Skip to main content

Project to investigate using carbon dioxide to make rural farm fertilizers

Published by , Editor
World Fertilizer,

A University of Warwick researcher, Prof. Evgeny Rebrov, together with members of an international team, has won a £9 million ERC Synergy grant SCOPE to study the effect of fast temperature modulations in chemical reactors to improve the efficiency of current technologies utilising cold plasma.

This research is likely to transform the way bulk chemicals will be produced in the future.
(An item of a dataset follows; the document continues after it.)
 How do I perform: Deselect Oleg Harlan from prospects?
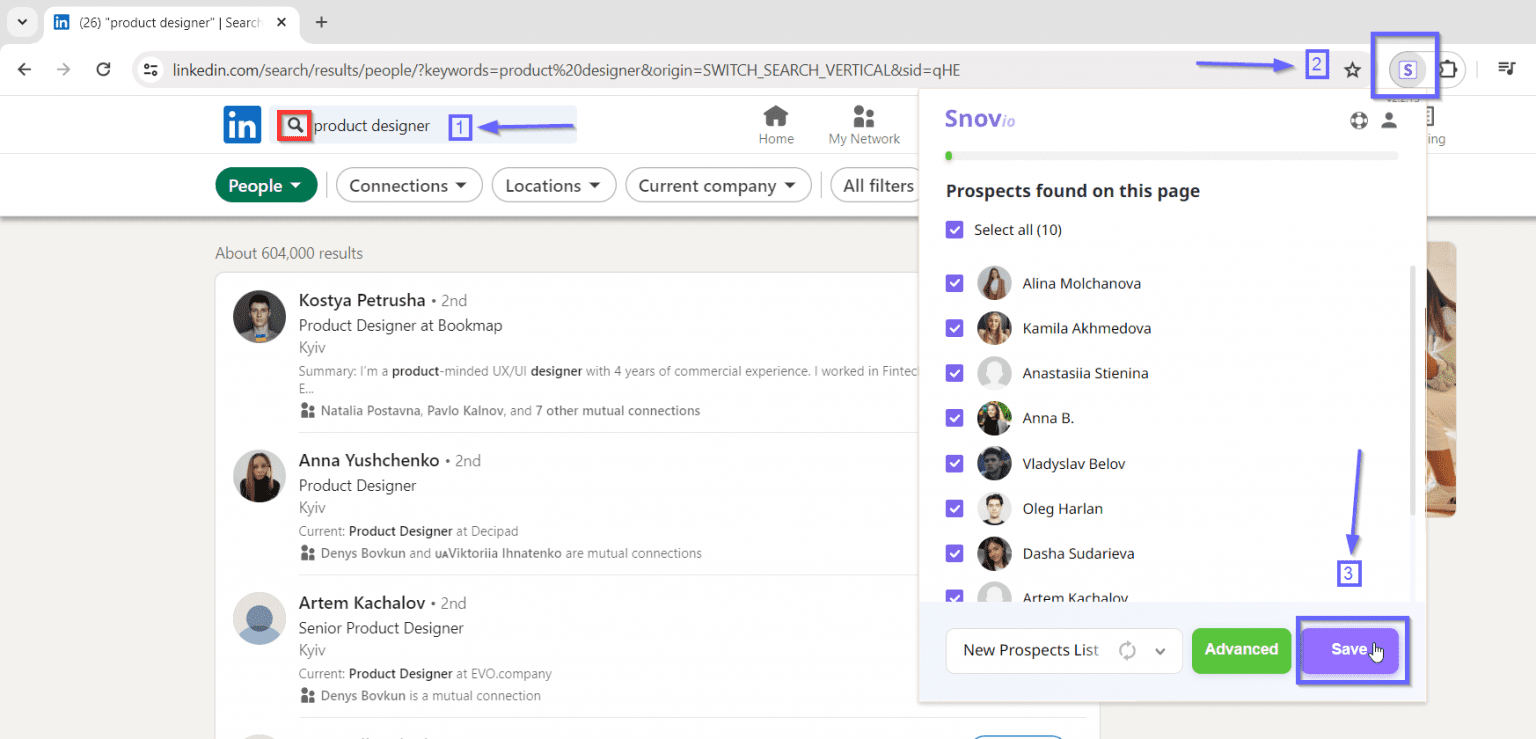(x=955, y=508)
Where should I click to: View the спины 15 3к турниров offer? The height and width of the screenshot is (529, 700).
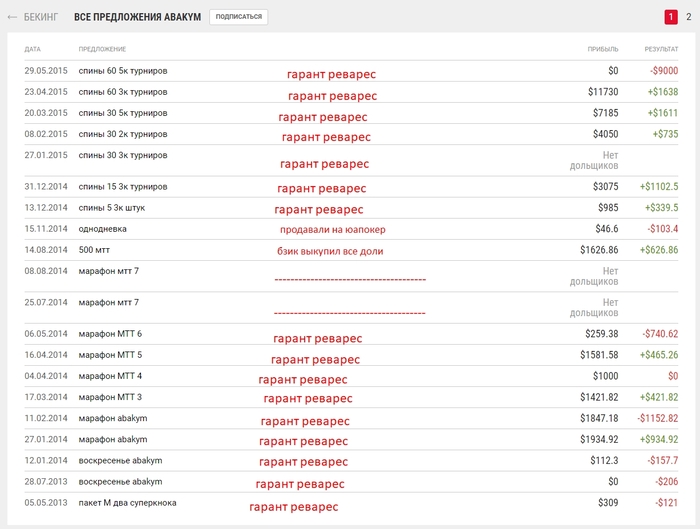[x=122, y=187]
The ultimate goal is a cheap, standalone solar-powered system to turn CO2 into fuels for vehicles, cooking or power generation.
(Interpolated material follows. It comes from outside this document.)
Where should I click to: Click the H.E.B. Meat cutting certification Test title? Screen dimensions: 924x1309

In the framework of the SCOPE project (Surface-COnfined fast-modulated Plasma for process and Energy intensification in small molecules conversion), Rebrov will investigate how cold plasma and its interaction with catalytic coatings will intensify the production of fertilizers as well as so called solar fuels.

These solar fuels received their name because they are made from nothing more than atmospheric air, water and electricity produced by sunlight. Their synthesis has two processes that need to run in symbiosis.
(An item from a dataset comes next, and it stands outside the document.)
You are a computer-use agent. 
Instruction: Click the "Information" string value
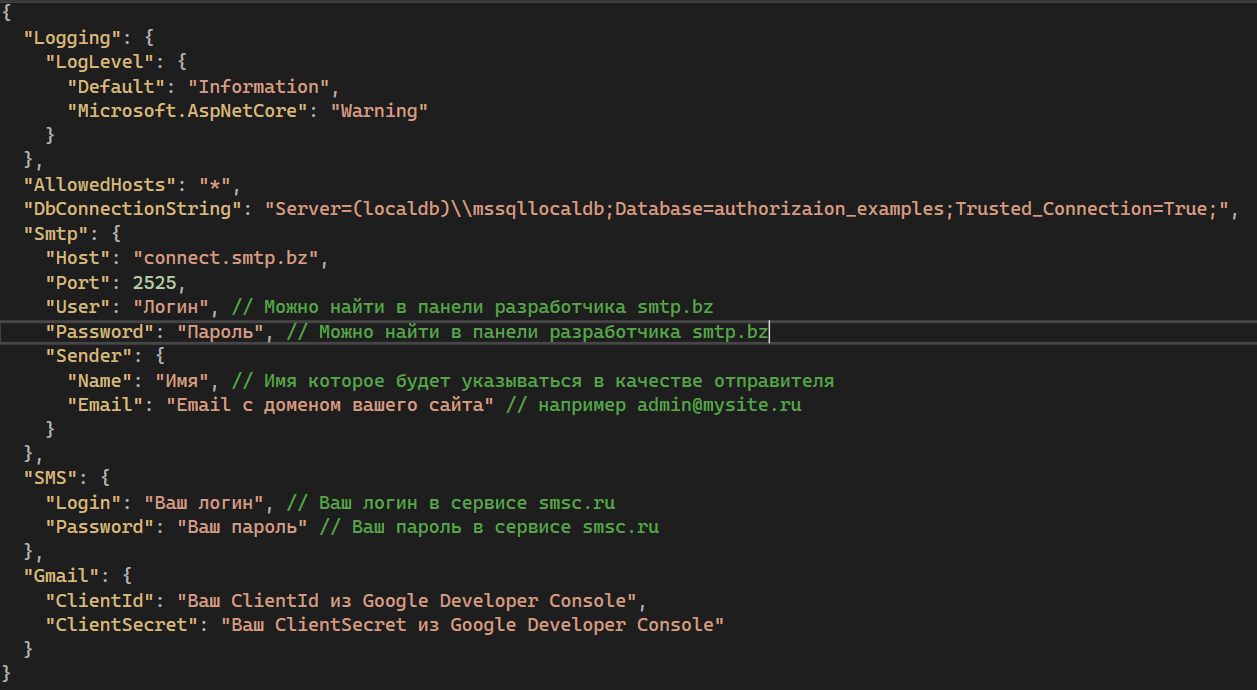[259, 87]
The first is a plasma system that uses electricity from solar panels to split CO2 and H2O into oxygen, hydrogen and carbon monoxide. Then these species can be converted over solid catalysts into alcohols like methanol and ethanol that are the precursors to liquid fuels. Fertilizers are made by another chemical route to split atmospheric N2 and H2O to make ammonia and nitrates.

The SCOPE project aims to provide a pathway to alternative chemical resources, while helping to mitigate emissions and climate change associated with use of fossil fuels.

The SCOPE project will start on 1 April 2019 and has a duration of six years.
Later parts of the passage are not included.